Текст:
Так знайте: от столба рутинного правей

(Он кажет путь тебе, коль путник ты не местный)

Скучает там костяк. — А цвет? — Бело-небесный. —

И вот загон овец — что твой погост, ей-ей!

— Тут две смелые черточки, — вскричал он с ликованьем, — я слышу, ты уже ворчишь, но, поверь, их оправдает неминуемый успех. Одна — это эпитет «рутинный», который метко изобличает en passant неизбежную скуку, присущую пастушеским и земледельческим трудам, скуку, которую ни «Георгики», ни наш увенчанный лаврами «Дон Сегундо» никогда не посмели изобличить вот так, черным по белому. Вторая — это энергичный прозаизм «костяк» — от него с ужасом отшатнется привередник, но его найдет выше всяких похвал критик со вкусом мужественным. Да и в остальном эта строфа чрезвычайно полновесна. Во второй ее половине завязывается интереснейший разговор с читателем: мы идем навстречу его живому любопытству, в его уста вкладывается вопрос, и ответ дается тут же, мгновенно. А что ты скажешь про эту находку, про «бело-небесный»? Этот живописный неологизм вызывает образ неба, то есть важнейшего элемента австралийского пейзажа. Без него краски эскиза были бы слишком мрачны и читатель невольно захлопнул бы книгу, уязвленный до глубины души неизлечимой черной меланхолией. — Я распрощался с ним около полуночи[579].

Действительно, в худших местах «Всеобщей песни» Неруда управляется с растительностью, животными, птицами, реками, даже полезными ископаемыми Южной Америки. Комментируя «Алеф» в 1970 году, Борхес опроверг мнение, согласно которому Данери был задуман как подражатель Данте (приведенные выше стихи — явная пародия на Неруду и менее значимых подражателей Уитмену), перед этим снова проницательно отдав дань гомероподобному каталогизатору «Листьев травы»:

Когда я писал этот рассказ, мне было труднее всего сделать то, что так хорошо удалось Уолту Уитмену — составить ограниченный перечень бесчисленных предметов. Задача эта, разумеется, невыполнима, поскольку такое хаотическое перечисление можно только симулировать; всякий якобы случайный элемент должен был соединяться с соседним либо по какой-то тайной ассоциации, либо по контрасту.

Согласно резюме Борхеса, Алеф, каббалистический фетиш, или талисман, из рассказа, — это пространственный эквивалент вечности, в котором «все времена — прошлое, настоящее и будущее — сосуществуют одновременно. В Алефе все пространственное измерение вселенной находится в маленькой светящейся сфере диаметром не более дюйма». Если сравнивать с «Листьями травы» и «Всеобщей песнью», то это хорошее описание одиннадцатистраничного рассказа «Алеф», который представляет собою, среди многого прочего, критику поэтической безалаберности. Осмелюсь предположить, что Борхес имел куда больше общего — интеллектуально и формально — с Эмерсоном, чем с Уитменом.

Задание:
Выпишите из текста дословно фрагмент, начиная со слов «Согласно резюме Борхеса, Алеф, каббалистический» и заканчивая словами «чем с Уитменом.». Эти данные никак не связаны с текстом.

Записи данных:
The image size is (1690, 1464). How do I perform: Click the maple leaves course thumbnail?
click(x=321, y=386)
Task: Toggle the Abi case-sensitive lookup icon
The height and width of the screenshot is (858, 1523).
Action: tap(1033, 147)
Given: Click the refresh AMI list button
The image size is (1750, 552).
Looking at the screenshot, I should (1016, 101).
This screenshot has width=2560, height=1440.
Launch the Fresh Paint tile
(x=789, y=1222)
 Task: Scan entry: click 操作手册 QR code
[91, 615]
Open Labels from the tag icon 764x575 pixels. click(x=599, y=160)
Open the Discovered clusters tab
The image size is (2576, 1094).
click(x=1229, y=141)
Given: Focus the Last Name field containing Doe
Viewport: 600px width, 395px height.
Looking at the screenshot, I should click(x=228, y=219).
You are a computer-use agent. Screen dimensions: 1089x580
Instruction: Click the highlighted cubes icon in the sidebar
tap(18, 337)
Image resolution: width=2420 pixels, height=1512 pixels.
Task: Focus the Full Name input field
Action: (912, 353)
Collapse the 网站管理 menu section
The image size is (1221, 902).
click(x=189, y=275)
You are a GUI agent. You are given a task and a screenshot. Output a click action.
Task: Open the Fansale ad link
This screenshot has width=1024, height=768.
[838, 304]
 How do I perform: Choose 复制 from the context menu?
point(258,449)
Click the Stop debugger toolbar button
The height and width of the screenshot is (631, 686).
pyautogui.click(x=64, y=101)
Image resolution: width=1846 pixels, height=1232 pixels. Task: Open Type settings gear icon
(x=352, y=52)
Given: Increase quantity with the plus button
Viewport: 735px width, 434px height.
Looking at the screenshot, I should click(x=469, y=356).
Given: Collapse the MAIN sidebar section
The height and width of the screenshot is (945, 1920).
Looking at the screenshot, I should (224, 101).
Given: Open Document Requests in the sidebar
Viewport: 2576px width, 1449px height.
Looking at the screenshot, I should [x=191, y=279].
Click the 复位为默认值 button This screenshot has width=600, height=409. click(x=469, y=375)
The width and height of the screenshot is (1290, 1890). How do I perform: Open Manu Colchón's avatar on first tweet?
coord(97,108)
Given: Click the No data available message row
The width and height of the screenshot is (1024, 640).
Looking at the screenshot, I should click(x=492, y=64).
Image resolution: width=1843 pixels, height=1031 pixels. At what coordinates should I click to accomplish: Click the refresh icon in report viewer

Ответ:
Согласно резюме Борхеса, Алеф, каббалистический фетиш, или талисман, из рассказа, — это пространственный эквивалент вечности, в котором «все времена — прошлое, настоящее и будущее — сосуществуют одновременно. В Алефе все пространственное измерение вселенной находится в маленькой светящейся сфере диаметром не более дюйма». Если сравнивать с «Листьями травы» и «Всеобщей песнью», то это хорошее описание одиннадцатистраничного рассказа «Алеф», который представляет собою, среди многого прочего, критику поэтической безалаберности. Осмелюсь предположить, что Борхес имел куда больше общего — интеллектуально и формально — с Эмерсоном, чем с Уитменом.